***** Reading passage
The gearbox in this light has a vertical to horizontal oscillation ratio of 2:1: The inner gimbal is rocked up and down at 2x the rate of the outer gimbal - which is rocked from left to right.

This light was tested to see if any other "figure 8" configuration was possible and checked to see if the unit could produce the "straight-ahead" headlight function. The threaded rods were adjusted so that the "straight-ahead" position of the light was achieved. This was done via the threaded rod from the gearbox to the inner gimbal. The outer gimbal was made parallel to the back plate via the threaded rod from the gearbox to this outer gimbal. The threaded rod linking the 2 bulbs was checked to assure that both bulbs would have identical vertical movement (both are already fixed to be in horizontal synchronization). The resulting pattern yielded that shown in the diagram. The distance between the 2 intersecting points should be 9 inches (the center to center distance of the bulbs). The wheels to which the linkages are attached at the gearbox are secured to the gearbox output shafts by set screws. These screws merely secure the wheels to the threaded output shafts of the gearbox (the wheels screw on to these threaded shafts). The pattern can be adjusted by the combinations of wheel relationships. Also, the one wheel which goes to the linkage that produces sideways motion has an inner and outer threaded hole - selectable for a wide or narrow pattern width.

The following analysis was based on a unit as last run by the Green Mountain Railroad. No adjustment to the gearbox wheels was made for the evaluation:

It will be noted that the angular spread of the pattern for coverage is numerically like that of the vertical 20585 Gyralite. On either side of the intersecting point in the beam pattern, the path of the beam falls below this point by what appears to be around 0.4° (graphical interpretation). The Mars units boast of a horizontal "figure 8" beam pattern which insures adequate warning regardless of whether the crossing is above, below, or at grade. This dip below the point of intersection (headlight position where beam is parallel to track) was promoted as being advantageous for illumination of the right of way.

There is a "double flash" effect with the Mars units as the pattern almost double backs on itself. The "figure 8 " pattern, being traversed in 1 second would give an observed double flash each second. (This "double flash" effect was seen desirable in Pyle-National's latest series of reflector Gyralites.) Also, the upper apex on one side (left) of the pattern is narrow, coming to a sharp point at the apex. The other side (right) is broad, exhibiting a less acute apex. The beam on the narrow or acute side appears fastest. The relationship of the eccentric wheels on the gearbox enhances this unsymmetrical pattern. The radius of the path on the eccentric wheel which controls the horizontal motion is greater than that of the radius on the eccentric wheel controlling the vertical motion of the bulbs. There is less gimbal motion at the portions of the wheels in the regions parallel to the mounting plate. The increase of the radius of the one eccentric wheel over the other produces a situation of little horizontal deflection for a large vertical deflection under certain conditions. The right side can be made the narrow beam portion by adjusting the setting the eccentric wheels.

Eccentric wheels are 1-1/2" in diameter. The radius from center of bearing bolt on linkage ends to center of wheel is greater for the wheel on the right. This wheel controls the angular beam swing in the horizontal direction of this light (as mounted vertically on the locomotive). Setting up the mechanism utilizing the second threaded hole on this wheel would decrease the angular sweep on each side of the tracks.
**********
***** Entries
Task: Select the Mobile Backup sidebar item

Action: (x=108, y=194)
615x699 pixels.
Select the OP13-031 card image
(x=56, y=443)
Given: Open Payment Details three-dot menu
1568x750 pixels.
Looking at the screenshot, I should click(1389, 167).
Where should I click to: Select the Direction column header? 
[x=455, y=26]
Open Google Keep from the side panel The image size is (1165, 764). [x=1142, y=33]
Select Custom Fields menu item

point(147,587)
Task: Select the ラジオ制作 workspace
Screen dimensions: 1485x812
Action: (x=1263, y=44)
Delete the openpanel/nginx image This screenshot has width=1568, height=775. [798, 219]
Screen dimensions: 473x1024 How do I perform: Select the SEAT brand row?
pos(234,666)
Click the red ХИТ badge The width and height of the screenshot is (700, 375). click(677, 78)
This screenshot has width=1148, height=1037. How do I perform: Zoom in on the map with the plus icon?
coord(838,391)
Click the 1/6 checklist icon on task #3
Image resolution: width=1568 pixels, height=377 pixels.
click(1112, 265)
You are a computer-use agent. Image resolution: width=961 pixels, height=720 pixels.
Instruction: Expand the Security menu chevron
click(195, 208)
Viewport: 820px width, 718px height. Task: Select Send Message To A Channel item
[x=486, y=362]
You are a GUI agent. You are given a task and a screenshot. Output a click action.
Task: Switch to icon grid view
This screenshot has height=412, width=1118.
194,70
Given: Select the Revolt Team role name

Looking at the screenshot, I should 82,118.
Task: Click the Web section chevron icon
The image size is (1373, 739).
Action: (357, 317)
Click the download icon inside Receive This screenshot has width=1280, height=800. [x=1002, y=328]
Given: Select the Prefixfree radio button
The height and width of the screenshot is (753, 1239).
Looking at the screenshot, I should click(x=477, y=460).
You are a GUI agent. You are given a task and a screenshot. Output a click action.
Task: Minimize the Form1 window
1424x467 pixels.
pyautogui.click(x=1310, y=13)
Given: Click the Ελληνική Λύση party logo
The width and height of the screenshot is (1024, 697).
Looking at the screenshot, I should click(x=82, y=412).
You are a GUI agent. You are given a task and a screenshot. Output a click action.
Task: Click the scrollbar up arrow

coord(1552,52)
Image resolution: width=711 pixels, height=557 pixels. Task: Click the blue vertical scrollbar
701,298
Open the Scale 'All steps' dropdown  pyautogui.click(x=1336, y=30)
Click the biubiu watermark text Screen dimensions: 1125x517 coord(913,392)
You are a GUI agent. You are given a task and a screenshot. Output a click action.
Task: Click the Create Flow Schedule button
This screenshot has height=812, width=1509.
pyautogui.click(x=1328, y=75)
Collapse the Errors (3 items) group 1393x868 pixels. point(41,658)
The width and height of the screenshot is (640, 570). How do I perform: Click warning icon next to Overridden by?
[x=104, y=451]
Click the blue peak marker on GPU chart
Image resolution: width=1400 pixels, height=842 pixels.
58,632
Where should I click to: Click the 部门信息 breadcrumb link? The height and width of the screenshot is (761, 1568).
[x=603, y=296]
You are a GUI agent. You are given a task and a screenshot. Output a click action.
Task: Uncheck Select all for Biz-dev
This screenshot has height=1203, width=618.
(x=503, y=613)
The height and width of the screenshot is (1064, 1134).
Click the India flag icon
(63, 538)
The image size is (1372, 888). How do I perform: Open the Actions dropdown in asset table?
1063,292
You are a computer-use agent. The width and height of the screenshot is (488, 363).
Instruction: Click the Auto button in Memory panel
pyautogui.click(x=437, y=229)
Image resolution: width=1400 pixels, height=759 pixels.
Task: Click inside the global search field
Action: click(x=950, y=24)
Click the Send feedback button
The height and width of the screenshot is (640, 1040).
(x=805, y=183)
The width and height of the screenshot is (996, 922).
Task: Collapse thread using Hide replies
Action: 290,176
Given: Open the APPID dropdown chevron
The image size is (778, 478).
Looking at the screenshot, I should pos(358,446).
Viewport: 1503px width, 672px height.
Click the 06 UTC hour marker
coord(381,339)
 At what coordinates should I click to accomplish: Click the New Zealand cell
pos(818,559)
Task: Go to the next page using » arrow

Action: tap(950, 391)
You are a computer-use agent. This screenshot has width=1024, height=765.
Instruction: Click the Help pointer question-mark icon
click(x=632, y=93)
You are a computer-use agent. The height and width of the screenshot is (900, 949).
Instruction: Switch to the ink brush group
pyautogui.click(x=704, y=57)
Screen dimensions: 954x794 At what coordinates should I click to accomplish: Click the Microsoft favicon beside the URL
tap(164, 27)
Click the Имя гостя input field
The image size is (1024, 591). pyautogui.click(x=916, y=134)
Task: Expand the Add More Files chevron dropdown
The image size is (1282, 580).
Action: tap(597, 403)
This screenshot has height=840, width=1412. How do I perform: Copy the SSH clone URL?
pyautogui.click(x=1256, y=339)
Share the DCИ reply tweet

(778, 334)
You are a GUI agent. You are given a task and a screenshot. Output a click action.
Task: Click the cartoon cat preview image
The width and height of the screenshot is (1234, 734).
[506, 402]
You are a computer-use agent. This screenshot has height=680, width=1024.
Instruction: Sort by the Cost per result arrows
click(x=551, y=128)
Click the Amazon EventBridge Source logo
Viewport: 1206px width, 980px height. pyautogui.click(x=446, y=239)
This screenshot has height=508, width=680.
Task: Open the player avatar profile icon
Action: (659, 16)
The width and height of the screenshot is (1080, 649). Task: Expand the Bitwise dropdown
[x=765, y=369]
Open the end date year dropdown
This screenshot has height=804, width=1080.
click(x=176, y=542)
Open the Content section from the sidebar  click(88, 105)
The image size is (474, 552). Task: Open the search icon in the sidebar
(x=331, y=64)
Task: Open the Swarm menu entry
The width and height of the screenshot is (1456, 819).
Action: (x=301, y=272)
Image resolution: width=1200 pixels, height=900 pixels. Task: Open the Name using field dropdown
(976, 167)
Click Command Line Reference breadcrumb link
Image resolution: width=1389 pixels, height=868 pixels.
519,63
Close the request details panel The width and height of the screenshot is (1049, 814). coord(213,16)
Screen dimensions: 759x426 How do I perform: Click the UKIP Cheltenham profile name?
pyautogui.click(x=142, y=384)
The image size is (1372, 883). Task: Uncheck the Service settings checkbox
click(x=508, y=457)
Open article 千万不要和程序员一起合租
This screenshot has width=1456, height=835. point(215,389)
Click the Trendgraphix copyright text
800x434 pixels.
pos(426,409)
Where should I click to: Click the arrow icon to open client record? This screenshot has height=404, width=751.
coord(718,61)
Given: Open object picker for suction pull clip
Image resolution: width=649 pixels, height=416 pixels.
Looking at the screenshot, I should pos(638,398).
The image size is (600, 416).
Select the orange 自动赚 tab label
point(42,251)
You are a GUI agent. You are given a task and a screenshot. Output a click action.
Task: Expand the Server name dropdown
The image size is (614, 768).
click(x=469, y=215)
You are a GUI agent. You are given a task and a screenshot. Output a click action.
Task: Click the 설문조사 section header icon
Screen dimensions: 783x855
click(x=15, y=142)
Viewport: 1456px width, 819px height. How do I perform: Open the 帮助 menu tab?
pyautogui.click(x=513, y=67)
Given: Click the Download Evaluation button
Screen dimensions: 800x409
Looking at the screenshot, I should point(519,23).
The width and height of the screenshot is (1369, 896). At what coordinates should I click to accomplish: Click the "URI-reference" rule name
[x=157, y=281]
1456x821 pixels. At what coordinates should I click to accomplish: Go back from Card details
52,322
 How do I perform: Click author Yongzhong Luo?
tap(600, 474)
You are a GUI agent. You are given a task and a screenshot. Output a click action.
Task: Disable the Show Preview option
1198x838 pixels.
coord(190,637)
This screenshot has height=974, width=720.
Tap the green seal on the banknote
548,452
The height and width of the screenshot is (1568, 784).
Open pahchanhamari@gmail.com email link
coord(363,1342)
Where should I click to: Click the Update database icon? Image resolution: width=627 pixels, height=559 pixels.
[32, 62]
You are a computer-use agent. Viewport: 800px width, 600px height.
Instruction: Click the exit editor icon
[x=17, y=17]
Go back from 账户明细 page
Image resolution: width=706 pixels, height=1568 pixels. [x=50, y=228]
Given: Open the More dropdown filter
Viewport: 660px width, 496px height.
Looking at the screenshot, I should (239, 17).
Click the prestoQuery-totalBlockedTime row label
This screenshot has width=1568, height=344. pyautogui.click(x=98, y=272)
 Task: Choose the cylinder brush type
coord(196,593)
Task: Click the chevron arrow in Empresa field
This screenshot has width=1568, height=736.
**********
Problems to work on
(a) Answer the following from the headlight passage:
(i) What vertical to horizontal oscillation ratio does the gearbox have?
(ii) What should the distance between the two intersecting points of the pattern be?
(iii) What is the diameter of the eccentric wheels?
(b) Copy, word for word, the portion of the headlight passage starting with "The following analysis" and going on through "right of way.".
The items are drawn from a source separate from the headlight passage.

Results
(a)
(i) 2:1
(ii) 9 inches
(iii) 1-1/2 inches

(b)
The following analysis was based on a unit as last run by the Green Mountain Railroad. No adjustment to the gearbox wheels was made for the evaluation:

It will be noted that the angular spread of the pattern for coverage is numerically like that of the vertical 20585 Gyralite. On either side of the intersecting point in the beam pattern, the path of the beam falls below this point by what appears to be around 0.4° (graphical interpretation). The Mars units boast of a horizontal "figure 8" beam pattern which insures adequate warning regardless of whether the crossing is above, below, or at grade. This dip below the point of intersection (headlight position where beam is parallel to track) was promoted as being advantageous for illumination of the right of way.